POSMETRO MEDAN- Dana desa diduga jadi pemicu ratusan warga membakar tujuh kantor pemerintahan di Kabupaten Puncak, Papua Tengah, pada Selasa (11/8/2026) malam.
Menurut Kapolres Puncak AKBP Domingos Ximenes,--seperti dikutip dari sebuah postingan anonim facebook @DaNury Rutchiatz yang terlihat POSMETRO MEDAN pada Kamis 13 Agustus 2026-- massa awalnya mendatangi Bank Papua untuk menerima penyaluran dana desa. Massa disebut mulai berkumpul sekitar pukul 11.36 WIT.
"Awalnya massa datang untuk menerima penyaluran dana desa sekitar pukul 11.36 WIT di Bank Papua," kata Domingos saat dikonfirmasi.
Namun hingga sekitar pukul 17.40 WIT, dana desa yang ditunggu disebut belum diterima. Massa kemudian bergerak menuju Kantor Pemberdayaan Masyarakat Kampung (PMK).
Di lokasi tersebut, Bupati Puncak Elvis Tabuni sempat menemui dan berdialog dengan massa. Namun, massa disebut tidak puas dengan hasil dialog tersebut.

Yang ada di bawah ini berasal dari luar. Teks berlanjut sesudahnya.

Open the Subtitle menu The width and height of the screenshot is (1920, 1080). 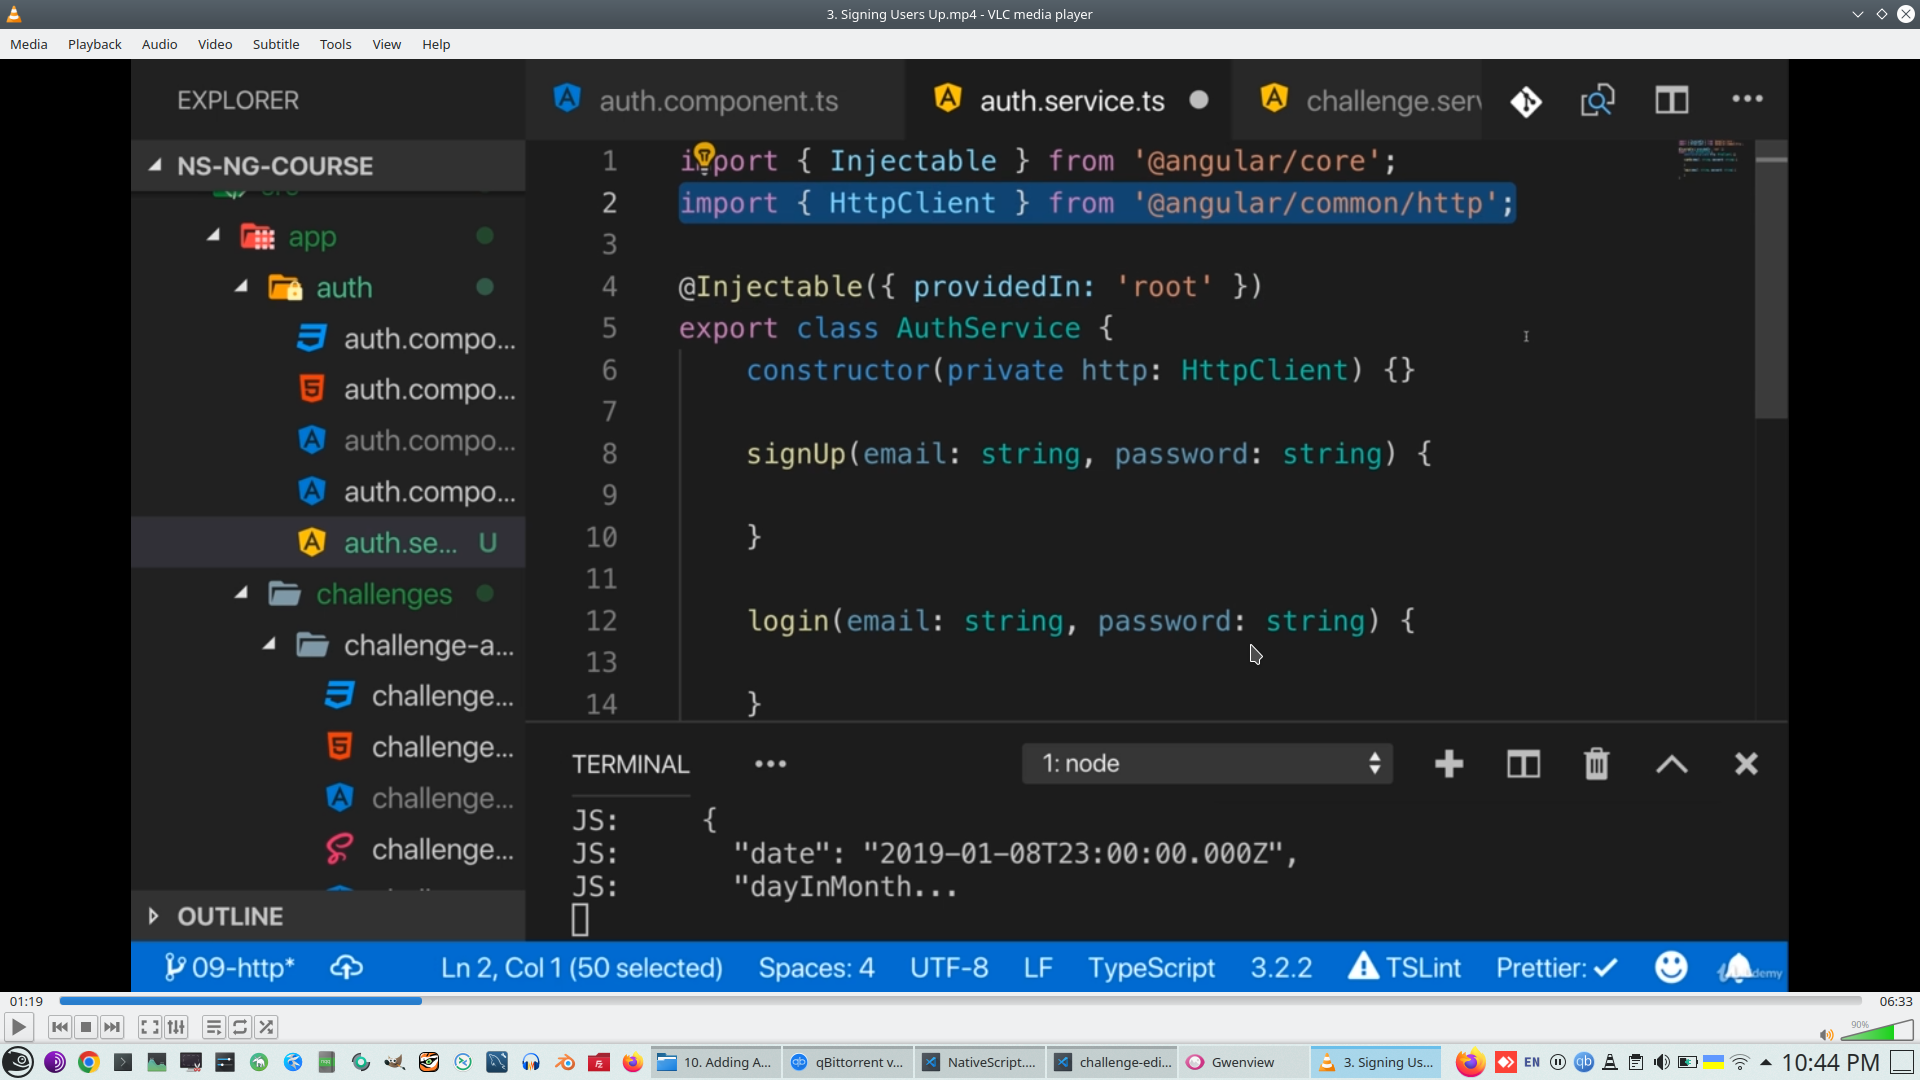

"Massa kemudian melakukan pembakaran terhadap Kantor PMK," ujar Domingos.
Aksi selanjutnya meluas ke sejumlah kantor pemerintahan lainnya. Total tujuh kantor dilaporkan menjadi sasaran pembakaran.
Kantor PMK, Kantor Bupati Puncak, Kantor DPRD, Kantor Dinas Kependudukan dan Pencatatan Sipil (Dukcapil), Kantor Kesbangpol, Kantor Dinas Sosial, serta Kantor Keuangan.
Selain kantor pemerintahan, satu unit kendaraan roda empat yang terparkir di halaman Kantor Bupati Puncak juga dilaporkan ikut dibakar.
Polisi kemudian dikerahkan untuk mengendalikan situasi dan mencegah aksi meluas. Personel Polres Puncak mendapat bantuan dari personel Satgas Operasi Damai Cartenz.